I see no reason to list Anonymizer() here.

130

Variable name should start with a capital.

133–137

I would have expected Prefix and Suffix, since "pre" and "suf" don't seem entirely obvious, and IRPrefix and IRNum, since "ir" is an acronym.

llvm/lib/Support/Anonymization.cpp
22

reverse and keepPrefix should be Reverse and KeepPrefix.

This revision now requires changes to proceed.Apr 22 2018, 4:37 PM
aprantl added inline comments.Apr 23 2018, 9:01 AM
llvm/include/llvm/Support/Anonymization.h
42

cann you add an anonymous enum { keepPrefix = true; };

46

Reverse

59

///

Thanks for working on this Jonas. Duncan and Adrian has already covered pretty much all I want to say. A small additional comments.

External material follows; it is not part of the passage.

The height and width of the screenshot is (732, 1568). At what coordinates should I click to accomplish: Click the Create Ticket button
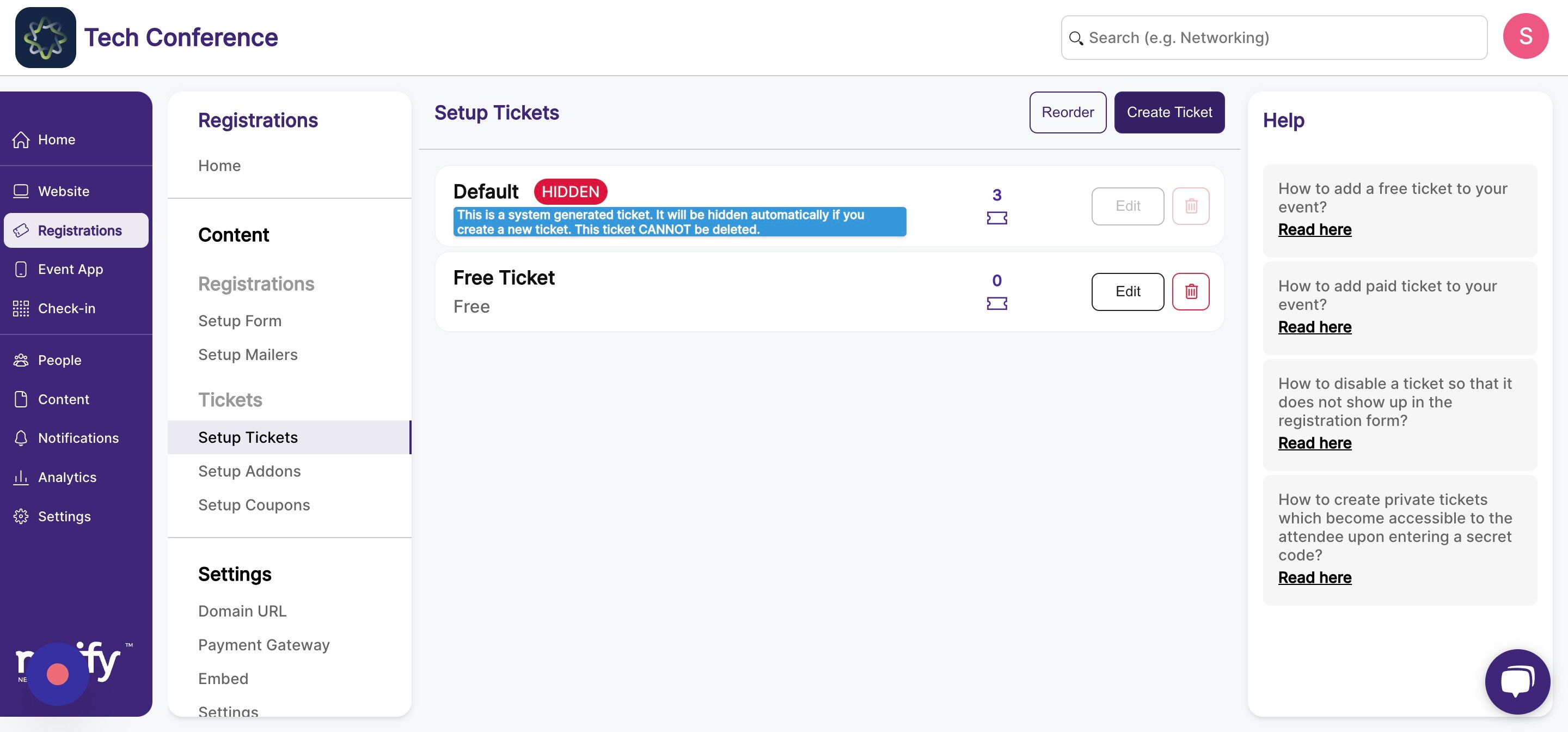tap(1169, 113)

llvm/include/llvm/Support/Anonymization.h
57

With the current LLVM infrastructure, it would be good to return Error to deal with the incompatible format.

llvm/unittests/Support/AnonymizationTest.cpp
15

It would be good to test looking up index doesn't exist or serialization of the reverse map as well.

zturner added inline comments.
llvm/include/llvm/Support/Anonymization.h
11

It's not entirely clear what "anonymization" means. Can you improve this comment here?

Also, the summary said it's needed for dsymutil. Does it need to be in Support?

JDevlieghere marked 19 inline comments as done.

Address feedback from Duncan, Adrian and Steven. Thanks everyone!

JDevlieghere marked an inline comment as done.Apr 26 2018, 9:26 AM
JDevlieghere added inline comments.
llvm/include/llvm/Support/Anonymization.h
11

I hope it will become more clean once I have a diff for the module pass. The latter is also the reason this lives in support, we need it there as well as in dsymutil.

JDevlieghere marked an inline comment as done.May 10 2018, 8:15 AM

ping

steven_wu accepted this revision.May 10 2018, 8:27 AM

Are you planning to upstream the module pass to justify this to be part of Support library?

Otherwise, LGTM.

Are you planning to upstream the module pass to justify this to be part of Support library?

Otherwise, LGTM.

Thanks Steven. Definitely, I just want to make sure everyone is okay with the API before starting on that :-)

dexonsmith added inline comments.May 10 2018, 8:38 AM
llvm/include/llvm/Support/Anonymization.h
32

Can you explain how?

55

s/textural/textual/

107

It's not really clear what the difference is between the two maps. When should a derived class use which? (Can you add comments, either here or in the class comment, explaining?)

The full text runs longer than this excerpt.